Home for my first two work-free weeks of the summer, I decided I should do something more productive than hanging out with my dog. With the confidence of a naively inexperience soldier heading off to the front lines, I tackled the mess that has been growing in my bedroom for roughly 19 years.
I'm not a dirty person. There are no congealing glasses of milk on my windowsills. My problem is that I simply have too much stuff. Opening one of the drawers in my bureau, I found it completely filled with Pokémon figurines. Of course, I just closed it up again—no way I’m getting rid of those. They could be worth money some day, or more importantly, I might be called upon to stop Team Rocket.

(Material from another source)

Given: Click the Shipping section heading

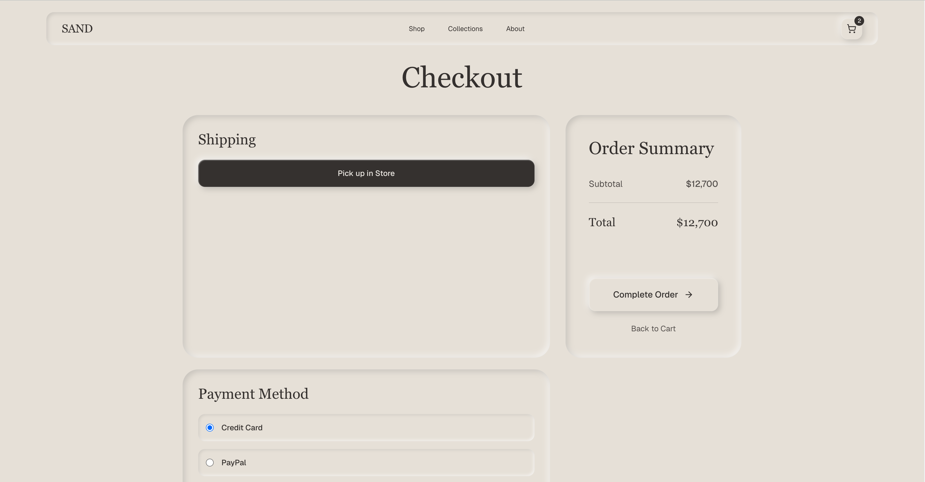Looking at the screenshot, I should pyautogui.click(x=227, y=139).
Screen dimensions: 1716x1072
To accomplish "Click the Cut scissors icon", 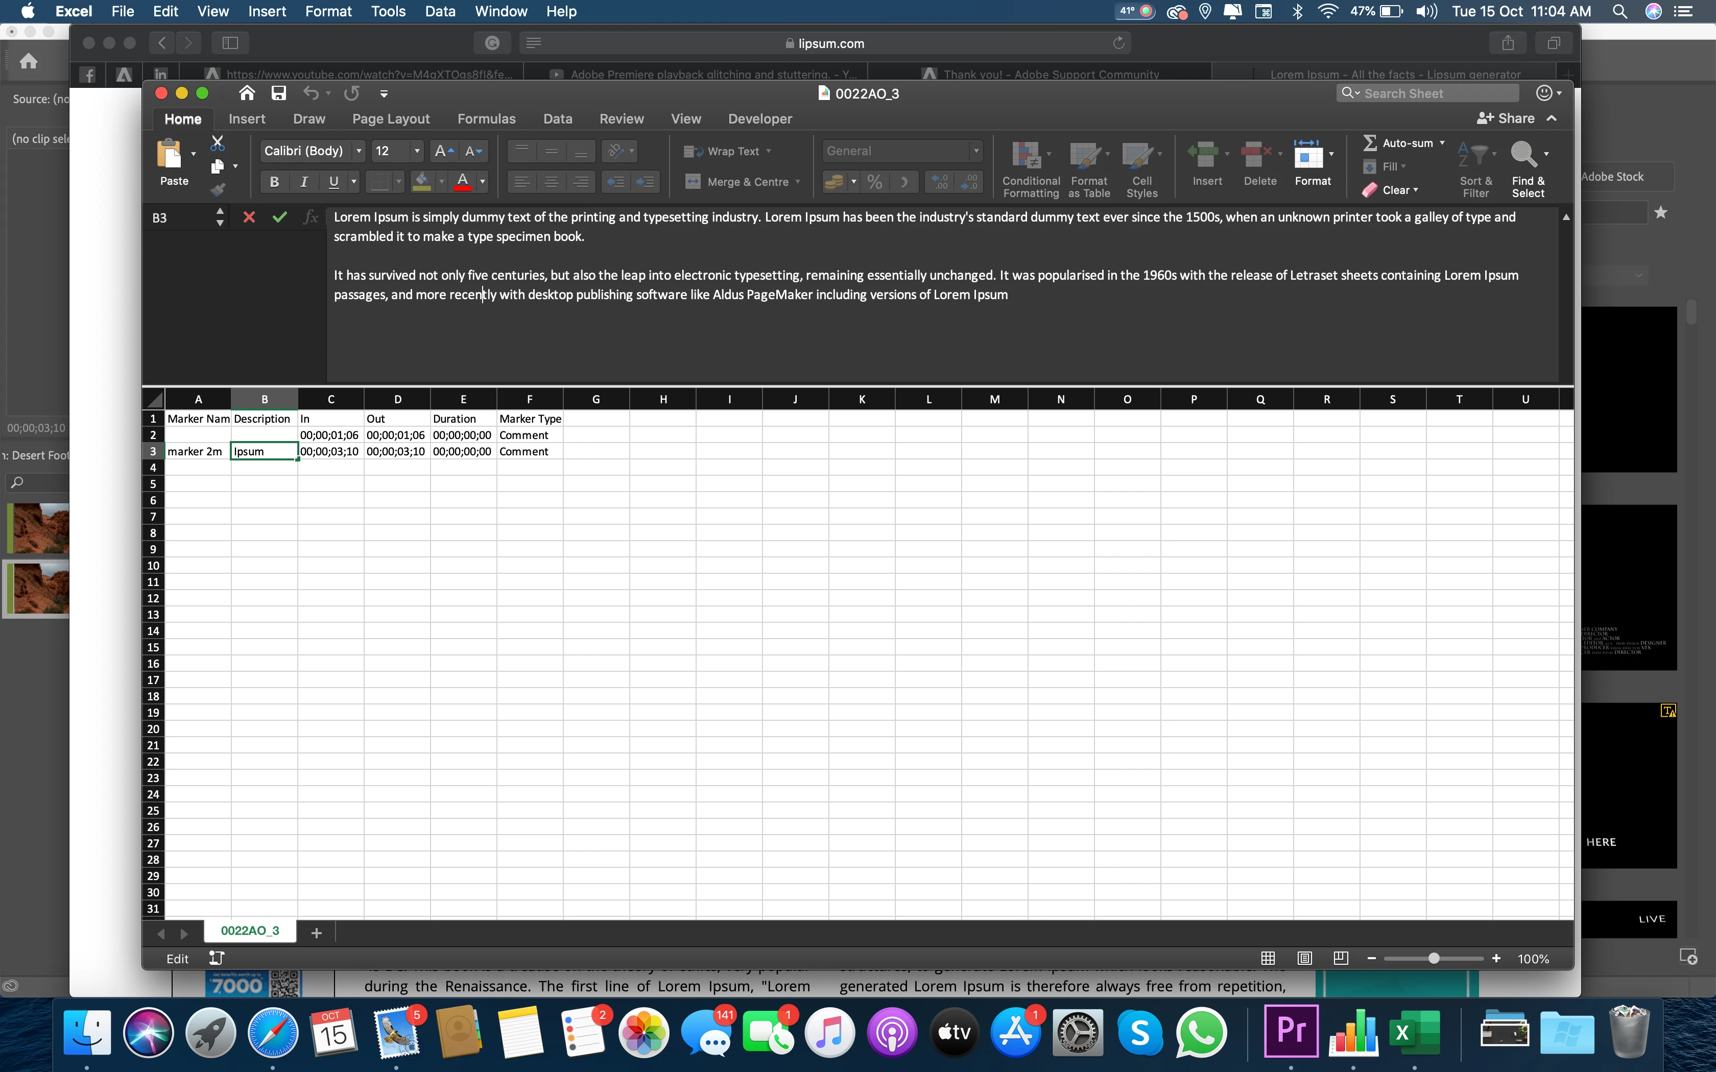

I don’t understand how so many happy meal heirlooms are still floating around my room. When I was in seventh grade, an air conditioner cord ignited a pile of paper in my bedroom, effectively reducing all of my Beanie Babies into a melted glob. Really, every preteen should let their past go up in a blaze of glory. Plus all of the other items that made up my junior high existence. Besides the emotional trauma and potential danger, it’s a great way to get rid of unwanted knickknacks in one fell swoop. Who cares if a few priceless childhood memories are incinerated in the process?
So I can’t comprehend why I still have a hammock full of cheerfully neglected stuffed animals in my room to this day. Where were they during the blaze? My policy is that I can only donate them if I forget their names. The problem is that I never forget. I’ll remember Radcliffe the Raccoon until the day I die. So they just watch me smugly with their unblinking eyes, knowing I don’t have the strength to shove them in a garbage bag.
For now, I’m surrounded by piles of junk that used to somehow hold importance in my everyday life. I pulled a hoody with a unicorn rearing across the chest from my closet and had no faint recollection of ever owning it. A Napoleon Dynamite poster, a pirate costume, a vintage suitcase filled with alcohol-themed bandanas. Where did I get these things, and why did I keep them?
So I’m wasting my summer days in my bedroom, wading through the disorganized and illogical waters of my past. Maybe it’ll take another week or so. Then I can start unpacking the bags from my dorm room.